The programme certifies airports at 4 different levels of accreditation covering all stages of carbon management (Mapping, Reduction, Optimisation and Neutrality). It is independently administered, institutionally-endorsed¹ and has already won praise from the International Civil Aviation Organisation (ICAO), the United Nation Environment Panel (UNEP) and the European Union (EU).
Launching a brand new microsite featuring the key figures from this year’s Annual Report – accessible at the airportCO2 website – it was revealed that in the past twelve months, Airport Carbon Accredited status has been earned by a total of 125 airports in over 40 countries across the world**, an increase of over 22% on the previous year.
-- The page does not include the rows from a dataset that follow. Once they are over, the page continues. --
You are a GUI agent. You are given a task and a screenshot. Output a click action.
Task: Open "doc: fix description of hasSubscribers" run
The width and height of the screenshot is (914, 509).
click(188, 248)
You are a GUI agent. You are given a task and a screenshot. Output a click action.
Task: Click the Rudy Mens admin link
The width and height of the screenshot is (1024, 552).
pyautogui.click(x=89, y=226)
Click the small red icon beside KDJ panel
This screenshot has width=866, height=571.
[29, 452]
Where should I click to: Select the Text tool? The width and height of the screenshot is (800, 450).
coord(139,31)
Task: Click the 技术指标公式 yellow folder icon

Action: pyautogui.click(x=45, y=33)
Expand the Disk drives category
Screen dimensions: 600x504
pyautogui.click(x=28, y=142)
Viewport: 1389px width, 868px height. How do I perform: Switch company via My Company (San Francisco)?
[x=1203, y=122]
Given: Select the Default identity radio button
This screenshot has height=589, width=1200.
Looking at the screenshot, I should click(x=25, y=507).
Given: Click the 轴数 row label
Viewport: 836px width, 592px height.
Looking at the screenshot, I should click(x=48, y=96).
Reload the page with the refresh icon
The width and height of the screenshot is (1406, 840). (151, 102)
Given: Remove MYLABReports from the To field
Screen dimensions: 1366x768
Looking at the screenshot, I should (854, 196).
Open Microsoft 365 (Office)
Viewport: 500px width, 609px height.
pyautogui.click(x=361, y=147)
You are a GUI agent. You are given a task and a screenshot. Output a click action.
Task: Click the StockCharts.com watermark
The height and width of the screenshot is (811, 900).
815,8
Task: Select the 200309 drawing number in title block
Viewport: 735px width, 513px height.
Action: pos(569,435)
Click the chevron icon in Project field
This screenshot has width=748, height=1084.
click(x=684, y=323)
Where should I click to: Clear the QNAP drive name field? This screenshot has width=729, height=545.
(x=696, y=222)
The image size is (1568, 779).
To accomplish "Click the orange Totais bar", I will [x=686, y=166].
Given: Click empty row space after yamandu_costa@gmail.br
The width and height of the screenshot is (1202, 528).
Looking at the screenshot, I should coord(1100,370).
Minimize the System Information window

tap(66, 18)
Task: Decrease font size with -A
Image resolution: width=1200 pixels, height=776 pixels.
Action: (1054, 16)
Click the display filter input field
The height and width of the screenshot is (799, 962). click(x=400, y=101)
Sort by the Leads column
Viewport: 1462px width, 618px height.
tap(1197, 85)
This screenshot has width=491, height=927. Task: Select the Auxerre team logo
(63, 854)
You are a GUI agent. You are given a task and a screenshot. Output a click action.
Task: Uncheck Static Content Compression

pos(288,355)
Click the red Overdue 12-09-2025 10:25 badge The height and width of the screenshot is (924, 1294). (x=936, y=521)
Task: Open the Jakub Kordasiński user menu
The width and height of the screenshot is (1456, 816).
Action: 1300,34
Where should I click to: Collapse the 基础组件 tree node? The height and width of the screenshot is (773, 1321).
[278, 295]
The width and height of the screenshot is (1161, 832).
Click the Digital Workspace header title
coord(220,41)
Patti Chau, Regional Director ACI Asia-Pacific, and Angela Gittens, Director General, ACI World commented “These airports are reporting on their carbon management activities every year and they have mobilised on this of their own accord. And it’s not just the bigger hubs like Dubai, Heathrow, Hong Kong, Paris CDG, Istanbul-Atatürk, Seattle-Tacoma, Seoul-Incheon and Schiphol – the programme has certified a huge number of smaller airports like Eindhoven, Enfidha Hammamet, Farnborough, Hat Yai International, Malmö, Portland-Troutdale and Puerto Vallarta. An impressive 1.7 billion passengers now travel through airports certified at one of the 4 levels of the programme – that’s 27.5% of global air passenger traffic. Most promisingly 22 airports advanced up a level of the programme – in the past year, making further progress in the way they manage their carbon emissions. In the past year, these airports have succeeded in reducing the CO2 emissions under their direct control by 212,460 tonnes of CO2. That’s equivalent to the annual CO2 sequestered by 1,495 acres of forest.”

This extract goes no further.